Monetary damages may be recovered against a former employee who violates a valid and enforceable restrictive covenant as a means to place the injured party in the position it would have been in but for the action of the party who breached the agreement. In determining the amount of damages that may be recovered, courts will typically review what the expectations of the parties were at the time of the agreement and will analyse the foreseeability of the harm caused by the breaching party in setting the amount of monetary damages.
Having an agreement that comports with the above principals will
The Blue Pencil Doctrine:
In many jurisdictions, even where = certain portions of the parties’ agreement may be found to be unreasonable, all may not be lost. Restrictive covenants containing certain unenforceable provisions may still be enforced to the extent reasonable under the circumstances. In various jurisdictions known as “Blue Pencil States”, the courts have broad equitable power to grant partial enforcement of a restrictive covenant both by removing offensive terms and by adding limiting language in order to grant an employer only that protection which the court deems necessary; to protect what the court’s deem to be legitimate business interests.

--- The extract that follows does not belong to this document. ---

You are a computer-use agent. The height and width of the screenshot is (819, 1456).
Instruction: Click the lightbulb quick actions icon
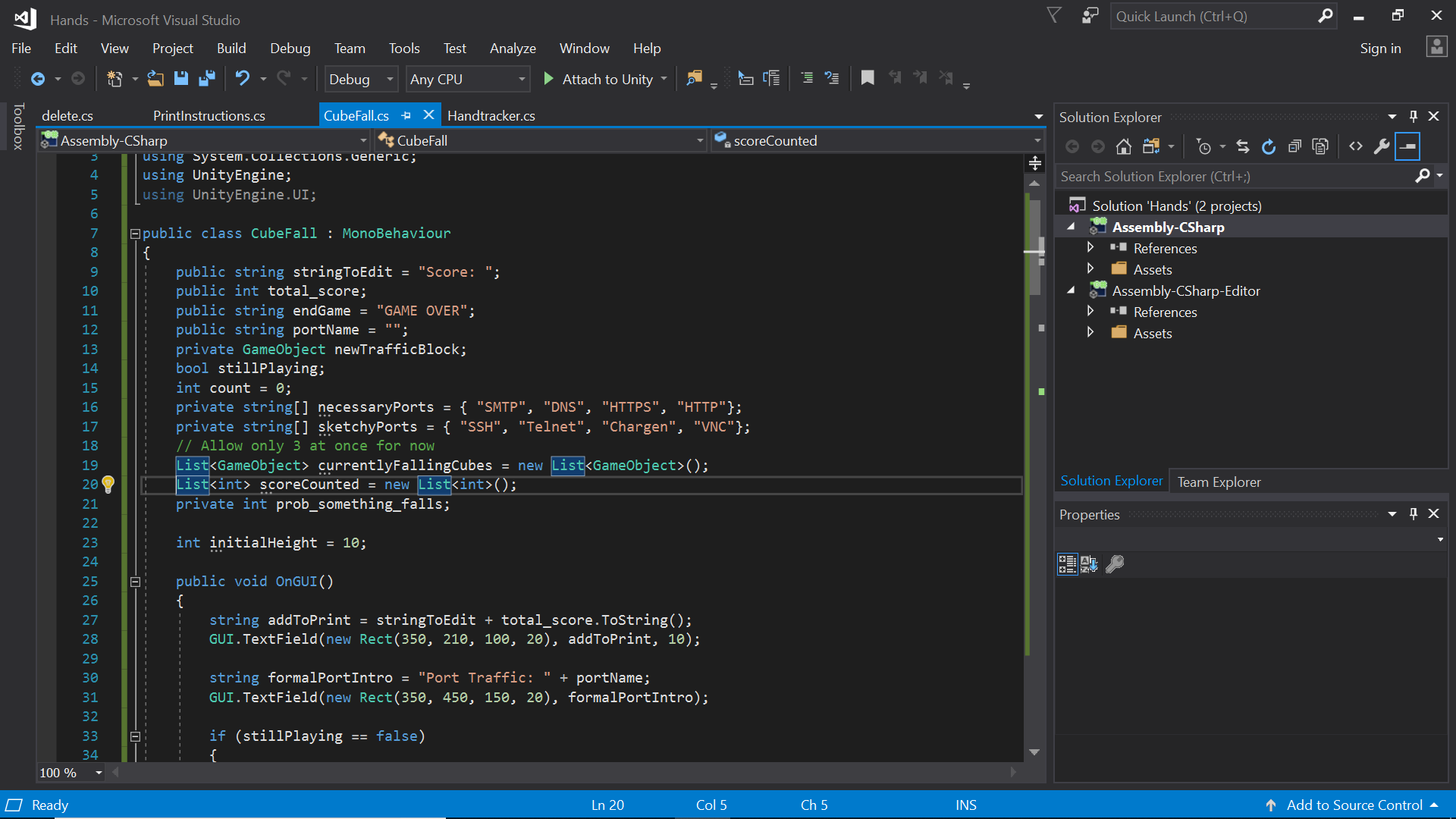[x=108, y=484]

This principle allows courts to redraft an unreasonable restrictive covenant to make it reasonable and, therefore, make it enforceable based on the equities in the case. The doctrine, known as the “Blue Pencil Doctrine” is not universal and must be analysed on a state by state basis.
While the restrictive covenant is not the perfect elixir on all occasions and in all locations, if properly utilised, it can be the best line of defence against threats to the very existence of a business. However, because of the various state by state idiosyncrasies associated with laws governing the enforceability of restrictive covenants, it is fundamentally important to familiarise one’s self with the particular state law in the jurisdiction at issue and not simply assume that the “cookie cutter” restrictive covenant will suffice.